[DDI-SRG] Data format summary
Joachim Wackerow
joachim.wackerow at gesis.org
Mon Jan 14 14:48:45 EST 2008
The following is a summary based on the discussion in the conference
call last week. I hope I covered the important issues. Please look over
it if anything is missing.
StorageFormat (1..1)
This is the format how the data is stored in a file (usually ASCII). It
should stay in physical because it is dependent from the physical
representation of the data. Different representations of the data
require a specific storage format.
It should be below
/PhysicalDataProduct/RecordLayout/DataItem/PhysicalLocation.
On a more general level this can be seen as input format.
The storage format should be represented by a code list (controlled
vocabulary). A general DDI storage format would cover some core formats.
Additional other formats can be represented by other format lists.
Learning from these other format lists the DDI format list can be
expanded in future.
The content of storage format is just the name of the format. Other
optional characteristics of the format are (already existing):
Delimiter, StartPosition, EndPosition, Width, DecimalPositions,
DecimalSeparator, GroupingSeparator (now DigitGroupSeparator).
BTW (Ceterum censeo EndPosition'em (originally Carthaginem :) ) esse
delendam. )
One additional characteristic is necessary: LanguageOfData. This is the
language of the data items in the file. This is important for text and
dates (with text) as values for the variables in the file.
Another additional characteristic is still in discussion: LocaleOfData.
Text entries can have local language flavors, the locale, which can be
important for automatic coding systems. The question are: Is this a real
use case? When the element exists, can it do some harm, can it be misused?
An optional StorageFormatDefault on a higher level makes sense as well
as defaults for all the other characteristics.

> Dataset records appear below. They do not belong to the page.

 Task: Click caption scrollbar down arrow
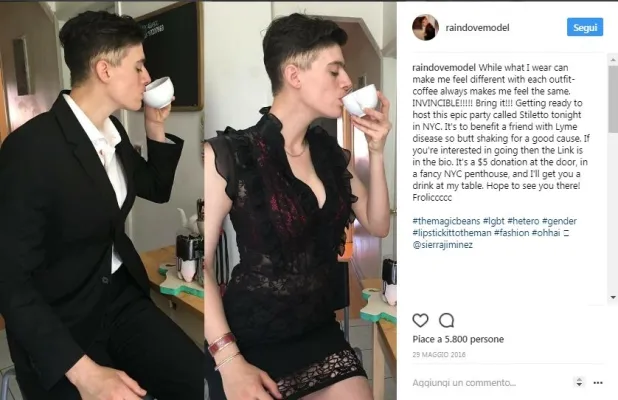[x=613, y=298]
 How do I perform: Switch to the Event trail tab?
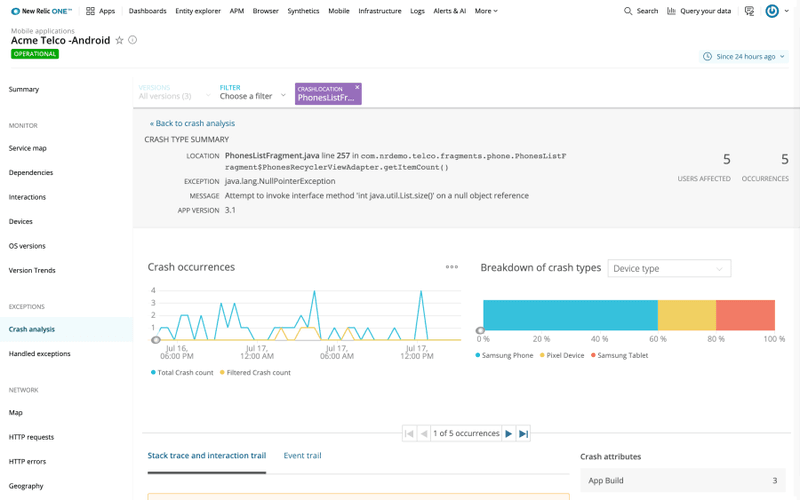tap(302, 456)
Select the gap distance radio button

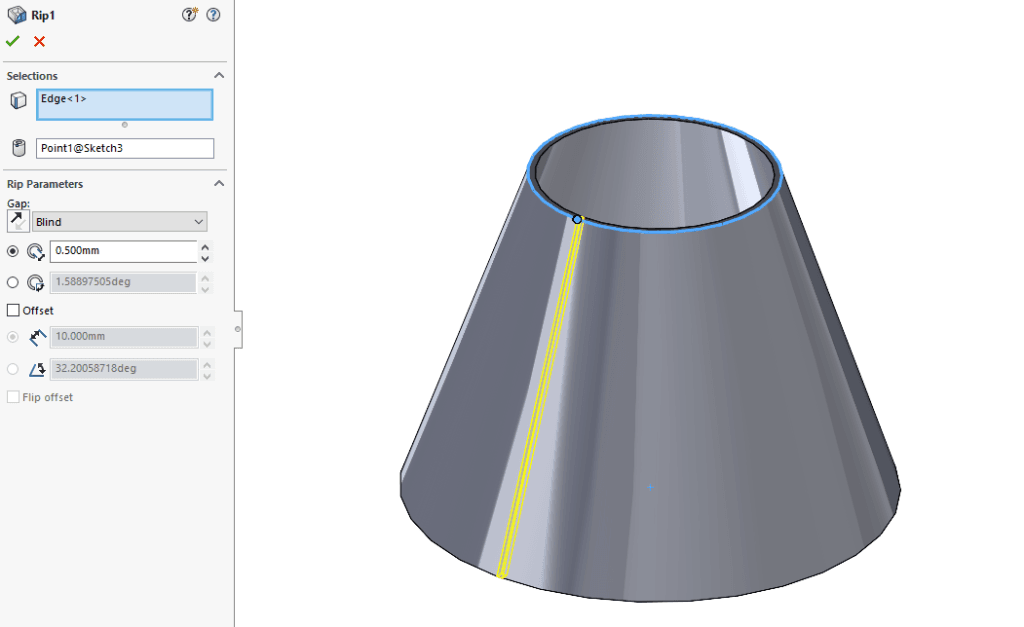[13, 252]
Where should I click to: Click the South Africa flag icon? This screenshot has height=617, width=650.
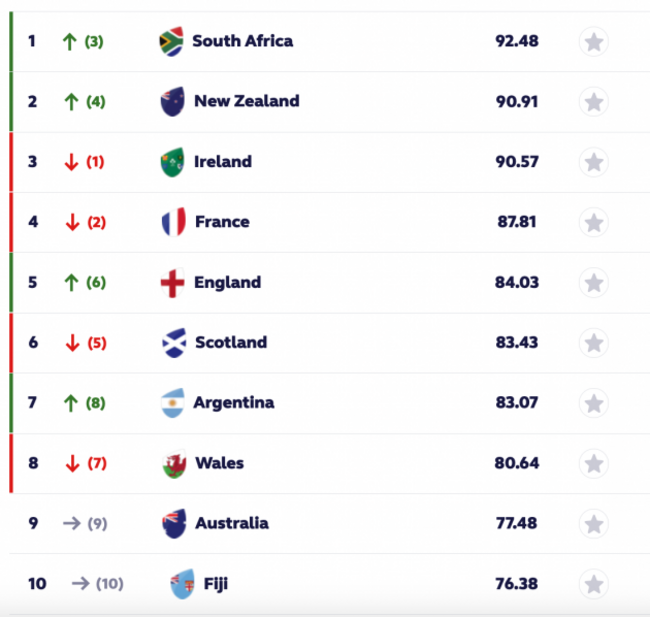(171, 41)
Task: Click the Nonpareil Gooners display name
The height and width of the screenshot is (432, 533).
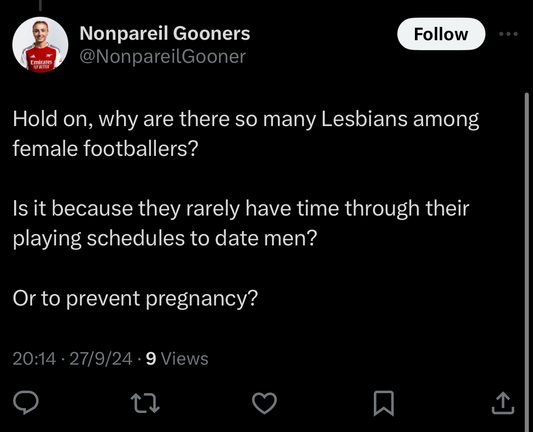Action: tap(165, 33)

A mapping (or perhaps better an association) mechanism on the level of
the format lists (not on the level of StorageFormat, which is not
repeatable) would provide flexibility. It is independently from the
actual DDI instance. It should include all the characteristics from
above to describe on format.
DataType (0..1)
This is the recommended processing data type (in memory) for an
application. It is dependent from the variable. The important
characteristics of a variable are for a data type:
- numeric or character
- if numeric real or integer
- range of codes in coding scheme
- range of codes in data based on frequency distribution
The latter item is only important if codes beyond a given coding scheme
are allowed or if checking the data is important regarding the
consistency to the coding scheme.
Based on that information (four items above) an optimized processing
type for a specific application can be determined (by an application).
Additionally to that the recommended processing data type can be
described by DataType. This is application-independent.

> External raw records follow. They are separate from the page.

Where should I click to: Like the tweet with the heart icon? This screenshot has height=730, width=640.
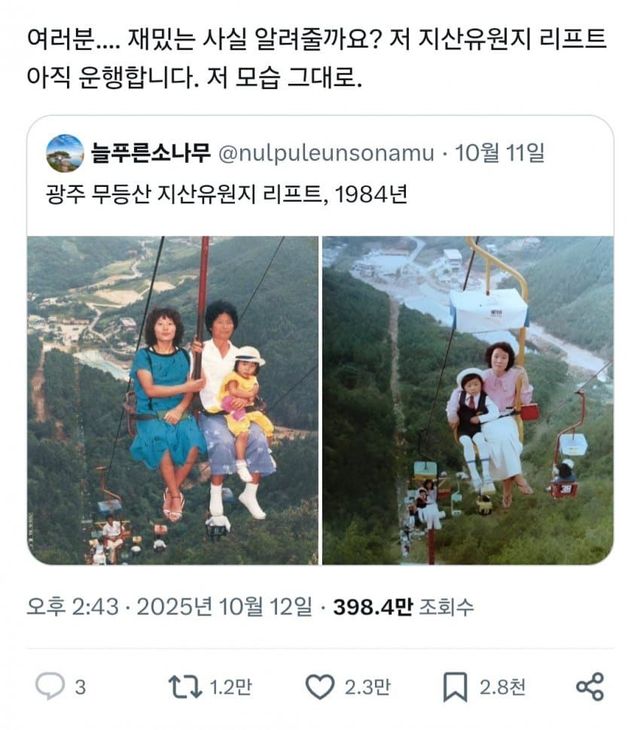[320, 687]
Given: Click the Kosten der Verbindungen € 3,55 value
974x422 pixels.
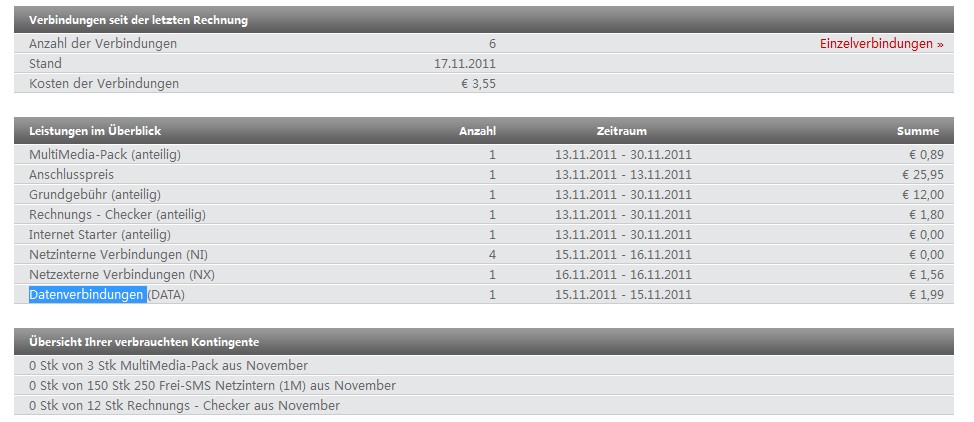Looking at the screenshot, I should point(478,83).
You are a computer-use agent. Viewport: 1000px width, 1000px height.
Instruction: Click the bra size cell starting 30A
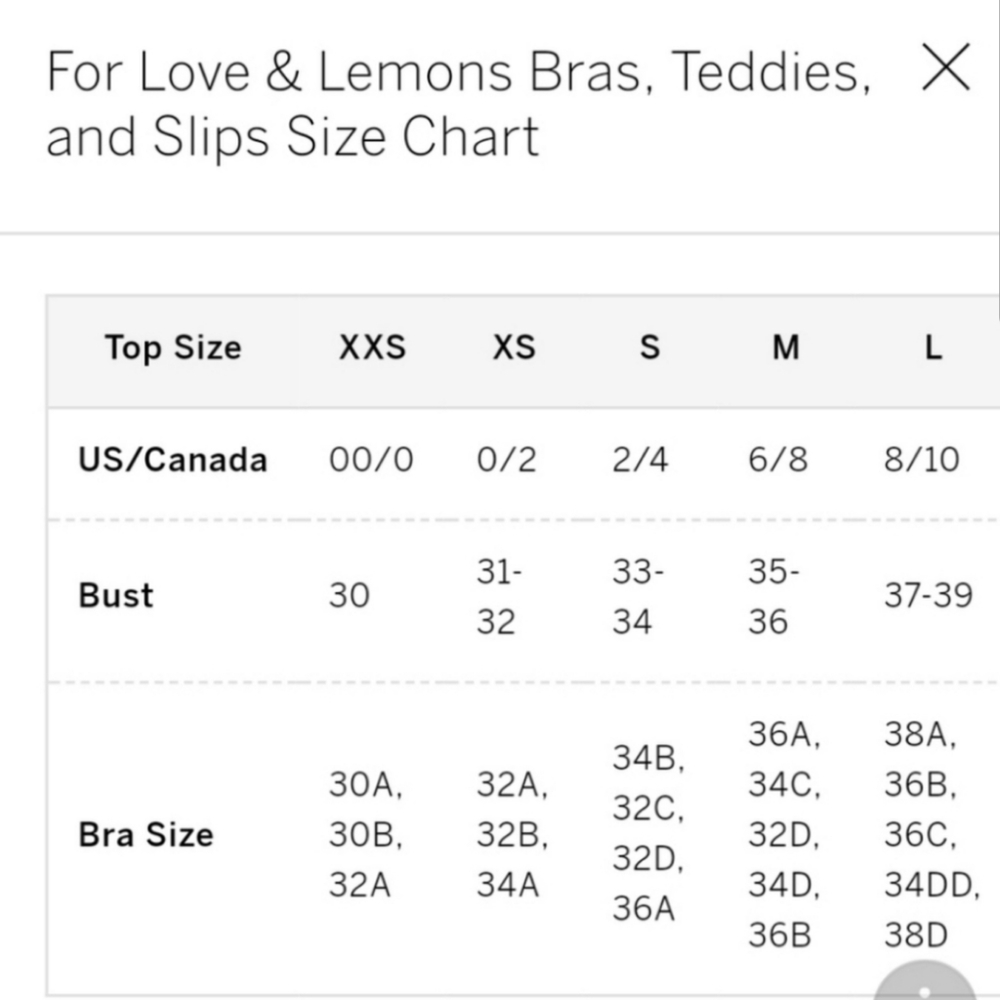(366, 834)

Data type should stay in logical because the data type is bound to the
variable (not to some physical representation formats), probably below
Representation in Variable.
A indicator can make sense if the variable is numeric or character. But
this is probably covered already by the the various representation
types. Other thoughts?
Data type should use a restricted set of the data types of XML Schema. See:
http://www.w3.org/TR/xmlschema-2/#built-in-datatypes
Any types below anySimpleType. I think the following exceptions would
make sense, omitting of:
QNAME, NOTATION, and any type below string
The list should be realized by a controlled vocabulary. This way it
would be expandable by very specific types in another list if necessary.
An optional DataTypeDefault on a higher level makes sense.
OutputFormat (0..1)
This is the recommended output format (display format) for a variable.
An application can determine additionally an optimized format based on
the four items above at data type.
It should stay in logical. It is application-independent and bound to
the variable (not to some physical representation formats). It should be
below Representation.
The output format should be represented by a code list (like at storage
format the general DDI format list).
An optional OutputFormatDefault on a higher level makes sense.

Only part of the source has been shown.